Monday 23 March 2009 at 2:45 pm
There is not a lot I can say that is nice about Aleister Crowley.
What struck me about the Blair administration the most was the kind of people he surrounded himself with (present company excepted)
If ever there was a total indictment of the moral turpitude of the said administration, Campbell was it.
It’s one of the reasons I felt “The Thick of it” didn’t ring true. Peter Capaldi’s impersonation of Campbell was far too nice.
If Iraq was the nadir of the Blair years, Campbell was it’s Myrmidon in chief.
Monday 23 March 2009 at 4:12 pm
Who would have thought they’ld name a paper after a TV comedy.
http://en.wikipedia.org/wiki/The_New_Statesman
Monday 23 March 2009 at 8:19 pm
Tom,
Maybe NS started criticim the Labour Government in 2001 because that is when it started going off the rail. And then there was that illegal war
Not a bad idea Alastair Campbell being a guest editor, but as its permanent editor the NS woud go bust quicker than the RBS. Not just becuase they coudnae afford him, but fundamentally because people in general. and NS readers in particular, like to read things that are off not on message.

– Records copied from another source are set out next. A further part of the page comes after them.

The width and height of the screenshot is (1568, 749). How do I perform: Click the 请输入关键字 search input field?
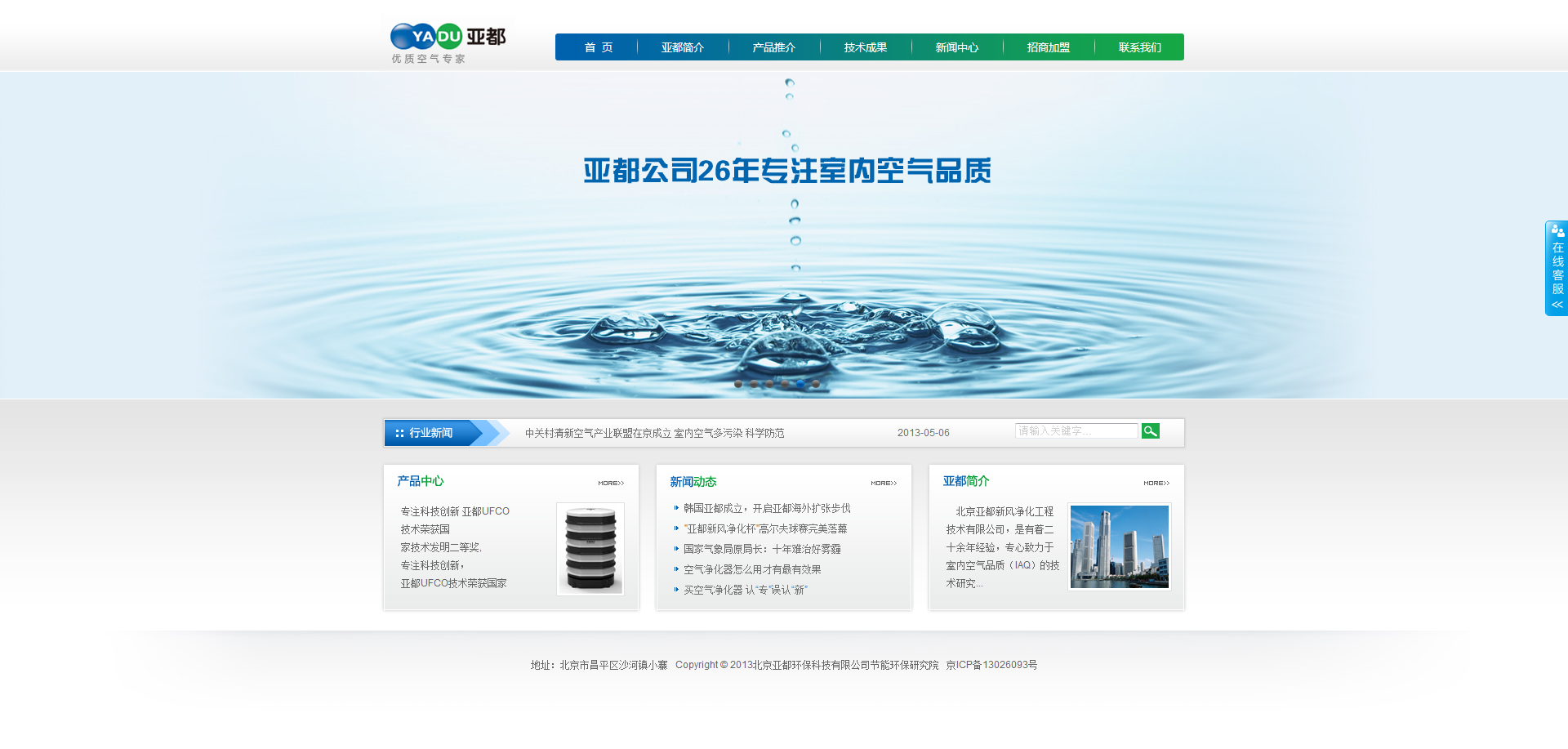point(1076,430)
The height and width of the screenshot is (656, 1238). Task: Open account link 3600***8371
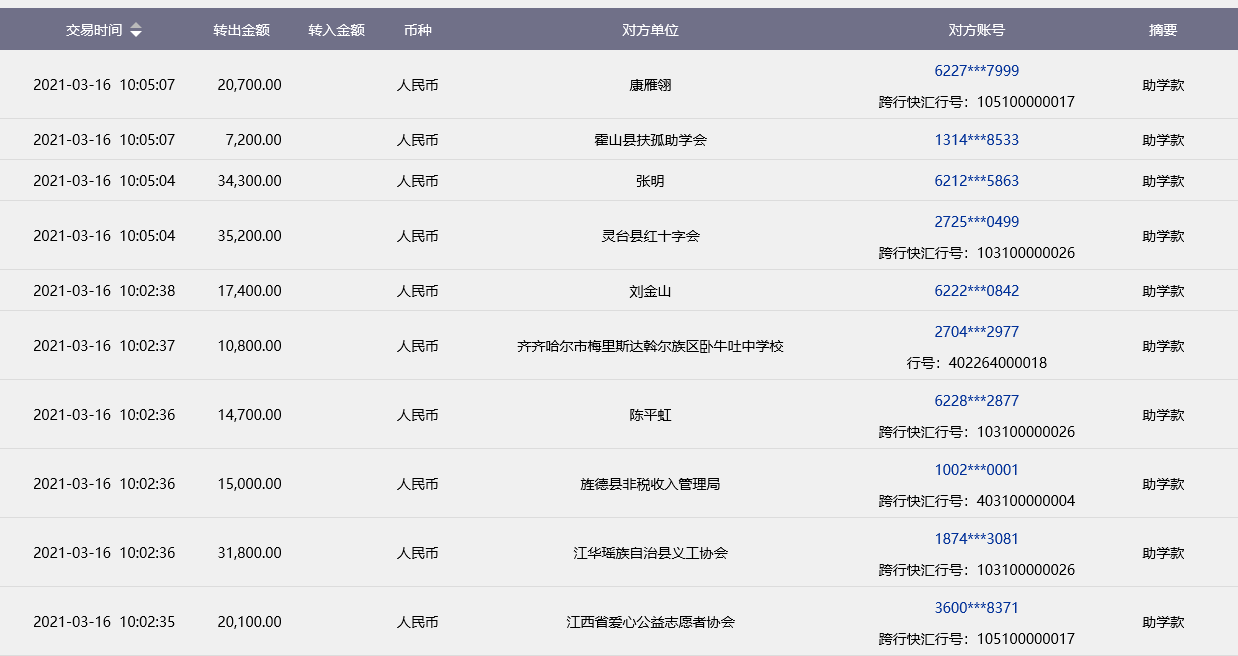[976, 608]
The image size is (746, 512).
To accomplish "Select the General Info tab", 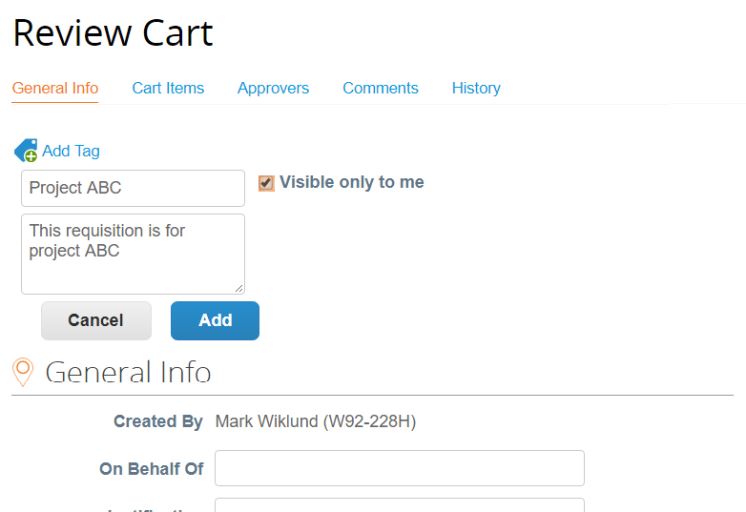I will [55, 88].
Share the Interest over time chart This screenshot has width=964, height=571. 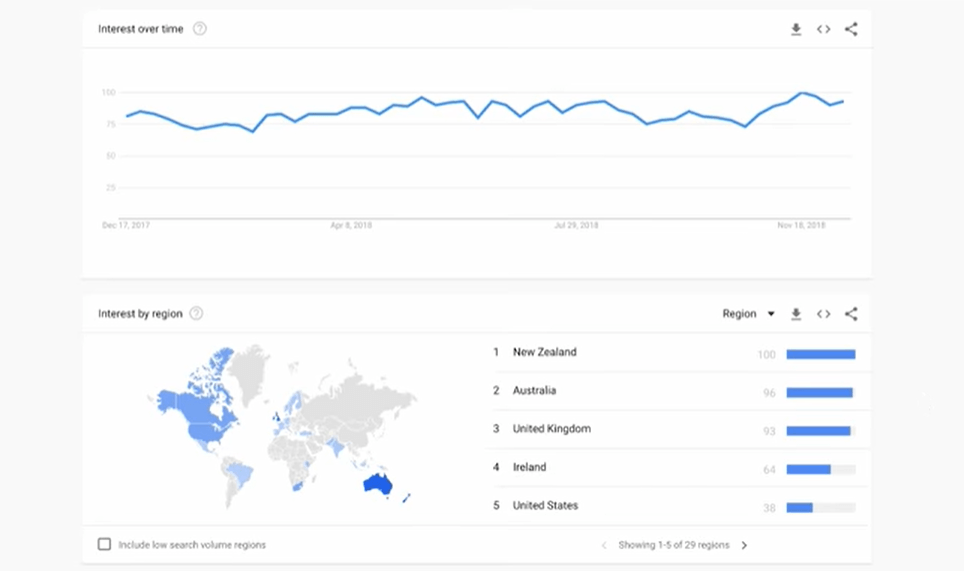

Why do you think your own blog is so popular? – because you don’t write what the average Labour MP would write, or indeed what the above avaerge spin doctor would
Monday 23 March 2009 at 8:25 pm
Suzanne Moore is a journalist and therefore morally inferior to almost any other human type.
Editor boss-type “Hey you”
Journalist “yep?”.
“I want some copy about state schools”.
“For or against”?
“Against. 2000 words by teatime”.
“Consider it done”.
“Sorry. Sorry. I mean for…”
“Consider it done anyway, boss”.
I thought the “Campbell” edition was v. good. Imaginative and colourful, and quite supportive of Gordon and Labour, which makes sense to sensible people.
I really like his contempt for journalists. Good judgement IMO.
Monday 23 March 2009 at 11:15 pm
Ok so the views of a Tory probably unimportant, but: I love NS, and I thought Ms Moore was completely right. For the magazine of the liberal left to turn itself over to Campbell, the progenitor of the war in Iraq, through his skills at media manipulation, was despicable. Some of us thought a lot of Tony Blair, until he lied about the reasons for going to war. Campbell, his henchman in chief, has blood on his hands.
Tuesday 24 March 2009 at 10:23 am
I agree: Normally, never buy magazines as a habit, because most articles (for newspapers especially) are free on the Internet.
This was the first time I’d bought the New Statesman (based on the appeal of having AC as guest editor), I’d certainly consider buying it again, though I’m told it’s normally not very good. Then again, I am a Labour Party member!